#### Raw data ####

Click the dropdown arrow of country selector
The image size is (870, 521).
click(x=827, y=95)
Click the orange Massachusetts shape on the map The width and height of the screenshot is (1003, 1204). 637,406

####
#### Raw data ####

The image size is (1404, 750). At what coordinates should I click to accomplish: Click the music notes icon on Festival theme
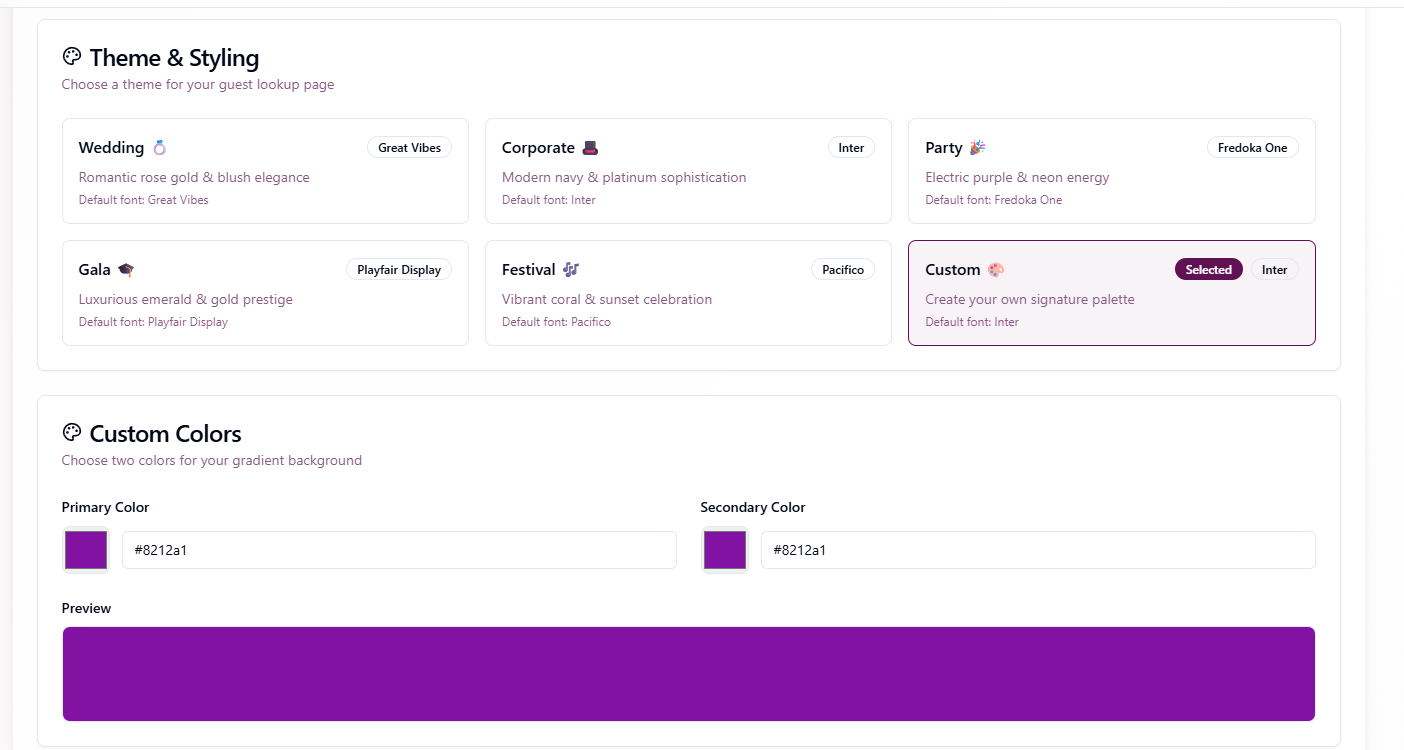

####

Copy out the entries word for word, starting at the line containing "Click the dropdown arrow of country selector" and stopping after the line containing "Click the orange".

Correct response:
Click the dropdown arrow of country selector
The image size is (870, 521).
click(x=827, y=95)
Click the orange Massachusetts shape on the map The width and height of the screenshot is (1003, 1204). 637,406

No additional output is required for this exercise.